The livret’s conspicuous silence about the role of Raynal in the source material is perhaps unsurprising given the book’s condemnation. But might there be more to the apparent fabrication of the term “Canadians,” instead of keeping Le Barbier’s title as “un Canadien et sa femme”—a Canadian and his wife? To unpack the wider connotations of the term “Canadian,” we might first look to the words of a contemporary review of the painting. Writing in 1781, the anonymous critic quoted at the start of this essay described the geographic location as “the latitude of the Iroquois” and asked, “from whatever country moral lessons should come to us…should one turn to the Savages to seek lessons of paternal and maternal tenderness?”[19] The review pointedly identifies the painting’s protagonists as “Iroquois” (Haudenosaunee Confederacy) and foregrounds parenthood as the painting’s central theme. In doing so, the critic assigns geographical specificity to the mourning practice Le Barbier portrays.
Indeed, the passage Le Barbier referenced was not original to Raynal.
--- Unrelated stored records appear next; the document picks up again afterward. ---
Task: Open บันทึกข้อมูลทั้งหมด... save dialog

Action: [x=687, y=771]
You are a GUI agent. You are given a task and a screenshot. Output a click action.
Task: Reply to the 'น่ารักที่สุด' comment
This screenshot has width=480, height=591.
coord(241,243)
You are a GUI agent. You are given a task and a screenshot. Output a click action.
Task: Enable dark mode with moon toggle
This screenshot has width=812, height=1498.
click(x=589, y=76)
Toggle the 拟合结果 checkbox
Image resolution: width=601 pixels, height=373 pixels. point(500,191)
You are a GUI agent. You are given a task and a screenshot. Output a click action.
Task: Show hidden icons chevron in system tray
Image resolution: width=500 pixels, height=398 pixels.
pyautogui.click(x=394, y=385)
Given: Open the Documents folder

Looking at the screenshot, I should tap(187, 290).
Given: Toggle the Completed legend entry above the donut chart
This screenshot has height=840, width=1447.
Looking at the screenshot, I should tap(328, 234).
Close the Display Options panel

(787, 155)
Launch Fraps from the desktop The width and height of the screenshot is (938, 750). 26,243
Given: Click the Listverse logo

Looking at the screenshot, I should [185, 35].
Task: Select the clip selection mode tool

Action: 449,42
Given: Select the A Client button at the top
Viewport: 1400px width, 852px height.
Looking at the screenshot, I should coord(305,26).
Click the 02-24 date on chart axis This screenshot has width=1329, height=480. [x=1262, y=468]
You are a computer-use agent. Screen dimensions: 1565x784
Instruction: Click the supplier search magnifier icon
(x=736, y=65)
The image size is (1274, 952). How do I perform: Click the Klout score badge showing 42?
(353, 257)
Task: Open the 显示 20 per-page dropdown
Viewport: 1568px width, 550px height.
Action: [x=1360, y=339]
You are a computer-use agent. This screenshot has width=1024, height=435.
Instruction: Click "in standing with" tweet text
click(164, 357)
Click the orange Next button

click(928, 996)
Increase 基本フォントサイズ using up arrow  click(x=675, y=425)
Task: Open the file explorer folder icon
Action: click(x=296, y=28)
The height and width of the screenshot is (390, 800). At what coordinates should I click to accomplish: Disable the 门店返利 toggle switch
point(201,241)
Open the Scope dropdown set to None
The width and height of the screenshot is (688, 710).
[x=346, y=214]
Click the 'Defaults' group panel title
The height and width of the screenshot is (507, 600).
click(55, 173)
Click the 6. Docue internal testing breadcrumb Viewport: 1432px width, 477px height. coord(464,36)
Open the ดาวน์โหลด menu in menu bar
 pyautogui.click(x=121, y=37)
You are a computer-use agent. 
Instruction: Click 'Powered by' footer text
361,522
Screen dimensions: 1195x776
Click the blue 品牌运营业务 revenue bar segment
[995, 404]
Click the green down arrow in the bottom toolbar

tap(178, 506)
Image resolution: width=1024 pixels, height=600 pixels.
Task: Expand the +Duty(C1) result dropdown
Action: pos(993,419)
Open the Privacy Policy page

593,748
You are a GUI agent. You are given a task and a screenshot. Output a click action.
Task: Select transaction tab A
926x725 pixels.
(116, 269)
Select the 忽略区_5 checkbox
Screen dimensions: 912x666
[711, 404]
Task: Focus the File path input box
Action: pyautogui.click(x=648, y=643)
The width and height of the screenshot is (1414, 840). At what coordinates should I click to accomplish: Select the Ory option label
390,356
Like other parts of the Histoire des deux Indes, it was appropriated from the Jesuit priest Joseph-François Lafitau’s comparative theological treatise, Mœurs des sauvages américains compares au mœurs des premiers temps (1724).[20] As in the review above, Lafitau’s observations emerged from very specific geographical and historical coordinates and were supposedly compiled while the author was stationed in the Jesuit mission of Kahnawake (later Saint Francis Xavier at Fort St. Louis) from 1712 to 1717. There, Lafitau was immersed in a Catholic Iroquois community that was founded in 1642 by French settlers who worked to convert Indigenous locals.[21] Both Lafitau’s text and its plates demonstrate that there had been a more specific understanding of Indigenous Canadian political structures in eighteenth-century France. For example, a comparative image from Lafitau is intended to represent “Savage Figures from ‘Iroquois’ and ‘Huron’ nations” (Fig. 4). The two figures on the upper registers are described as being dressed à la moderne, and the bottom two as à l’antique.[22] By designating the figures this way, the plate plays upon Enlightenment tropes in which racial difference was articulated in relation to the contrast between modernity and antiquity, and which in turn acknowledge a history of Indigenous Canadians in parallel to eighteenth-century discourses on the development of European civilizations.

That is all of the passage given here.